Her hands were nearly dead with cold; one little match from her bundle
would warm them, perhaps, if she dare light it. She drew one out, and
struck it against the wall. Bravo! it was a bright, warm flame, and she
held her hands over it. It was quite an illumination for that poor
little girl--nay, call it rather a magic taper--for it seemed to her as
though she were sitting before a large iron stove with brass ornaments,
so beautifully blazed the fire within! The child stretched out her feet
to warm them also. Alas! in an instant the flame had died away, the
stove vanished, the little girl sat cold and comfortless, with the
burnt match in her hand.
A second match was struck against the wall. It kindled and blazed, and
wherever its light fell the wall became transparent as a veil--the
little girl could see into the room within. She saw the table spread
with a snow-white damask cloth, whereon were ranged shining china
dishes; the roast goose, stuffed with apples and dried plums, stood at
one end, smoking hot, and--which was pleasantest of all to see-the
goose, with knife and fork still in her breast, jumped down from the
dish, and waddled along the floor right up to the poor child. Then the
match went out, and only the thick, hard wall was beside her.
She kindled a third match. Again up shot the flame. And now she was
sitting under a most beautiful Christmas tree, far larger, and far more
prettily decked out, than the one she had seen last Christmas Eve
through the glass doors of the rich merchant's house. Hundreds of wax
tapers lighted up the green branches, and tiny painted figures, such as
she had seen in the shop windows, looked down from the tree upon her.
The child stretched out her hands towards them in delight, and in that
moment the light of the match was quenched. Still, however, the
Christmas candles burned higher and higher--she beheld them beaming
like stars in heaven. One of them fell, the lights streaming behind
it like a long, fiery tail.
"Now someone is dying," said the little girl softly, for she had been
told by her old grandmother--the only person who had ever been kind to
her, and who was now dead--that whenever a star falls an immortal spirit
returns to God who gave it.
She struck yet another match against the wall. It flamed up, and,
surrounded by its light, appeared before her that same dear grandmother,
gentle and loving as always, but bright and happy as she had never
looked during her lifetime.
"Grandmother!" exclaimed the child, "Oh, take me with you! I know you
will leave me as soon as the match goes out. You will vanish like the
warm fire in the stove, like the splendid New Year's feast, like the
beautiful large Christmas tree!" And she hastily lighted all the
remaining matches in the bundle, lest her grandmother should disappear.
And the matches burned with such a blaze of splendor, that noonday could
scarcely have been brighter. Never had the good old grandmother looked
so tall and stately, so beautiful and kind. She took the little girl in
her arms, and they both flew together--joyfully and gloriously they
flew--higher and higher, till they were in that place where neither
cold, nor hunger, nor pain is ever known--they were in Paradise.
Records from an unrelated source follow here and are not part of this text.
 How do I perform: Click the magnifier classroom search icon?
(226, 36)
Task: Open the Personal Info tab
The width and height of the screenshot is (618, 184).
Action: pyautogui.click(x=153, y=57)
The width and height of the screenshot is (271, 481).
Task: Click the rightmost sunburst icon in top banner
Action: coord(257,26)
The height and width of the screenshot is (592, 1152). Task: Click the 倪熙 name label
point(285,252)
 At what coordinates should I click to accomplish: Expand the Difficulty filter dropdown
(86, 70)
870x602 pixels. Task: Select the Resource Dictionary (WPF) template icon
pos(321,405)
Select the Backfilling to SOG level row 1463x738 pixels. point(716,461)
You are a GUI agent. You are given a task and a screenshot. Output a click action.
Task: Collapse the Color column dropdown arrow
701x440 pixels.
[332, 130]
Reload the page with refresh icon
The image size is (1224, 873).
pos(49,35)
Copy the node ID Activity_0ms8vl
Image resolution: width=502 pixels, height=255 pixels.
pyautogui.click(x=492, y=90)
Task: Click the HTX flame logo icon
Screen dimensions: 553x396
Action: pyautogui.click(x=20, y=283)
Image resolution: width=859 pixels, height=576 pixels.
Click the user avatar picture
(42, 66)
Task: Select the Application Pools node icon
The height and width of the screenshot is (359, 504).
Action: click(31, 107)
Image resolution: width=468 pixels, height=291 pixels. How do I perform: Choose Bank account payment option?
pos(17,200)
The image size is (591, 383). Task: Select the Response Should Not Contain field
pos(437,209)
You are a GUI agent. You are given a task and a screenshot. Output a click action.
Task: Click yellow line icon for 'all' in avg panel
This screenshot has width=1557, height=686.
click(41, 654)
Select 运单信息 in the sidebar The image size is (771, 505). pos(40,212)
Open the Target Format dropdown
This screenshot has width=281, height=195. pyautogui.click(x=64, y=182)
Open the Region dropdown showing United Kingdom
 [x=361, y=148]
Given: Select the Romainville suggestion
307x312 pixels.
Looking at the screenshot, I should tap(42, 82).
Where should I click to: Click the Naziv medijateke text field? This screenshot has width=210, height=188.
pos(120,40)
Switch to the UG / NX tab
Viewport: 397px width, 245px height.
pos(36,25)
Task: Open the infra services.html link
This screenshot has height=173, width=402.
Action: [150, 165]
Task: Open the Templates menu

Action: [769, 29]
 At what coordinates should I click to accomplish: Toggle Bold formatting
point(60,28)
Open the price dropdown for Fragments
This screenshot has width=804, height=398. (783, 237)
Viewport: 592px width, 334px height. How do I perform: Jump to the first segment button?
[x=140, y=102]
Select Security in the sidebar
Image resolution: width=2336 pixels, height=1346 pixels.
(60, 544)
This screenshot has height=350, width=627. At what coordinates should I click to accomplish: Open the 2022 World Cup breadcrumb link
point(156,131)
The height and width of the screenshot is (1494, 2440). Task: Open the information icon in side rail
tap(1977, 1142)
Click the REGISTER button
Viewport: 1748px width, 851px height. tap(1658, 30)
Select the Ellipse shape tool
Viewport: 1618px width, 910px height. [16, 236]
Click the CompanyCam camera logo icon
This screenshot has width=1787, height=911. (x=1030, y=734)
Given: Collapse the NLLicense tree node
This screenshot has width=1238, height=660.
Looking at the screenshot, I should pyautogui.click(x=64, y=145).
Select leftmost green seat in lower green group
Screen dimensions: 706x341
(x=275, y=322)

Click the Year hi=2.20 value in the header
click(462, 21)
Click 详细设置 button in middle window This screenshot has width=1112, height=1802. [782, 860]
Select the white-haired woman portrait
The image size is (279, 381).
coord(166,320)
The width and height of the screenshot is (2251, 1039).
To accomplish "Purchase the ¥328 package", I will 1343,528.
But in the cold morning hour, crouching in the corner of the wall, the
poor little girl was found--her cheeks glowing, her lips smiling--frozen
to death on the last night of the Old Year. The New Year's sun shone on
the lifeless child. Motionless she sat there with the matches in her
lap, one bundle of them quite burnt out.
"She has been trying to warm herself, poor thing!" the people said; but
no one knew of the sweet visions she had beheld, or how gloriously she
and her grandmother were celebrating their New Year's festival.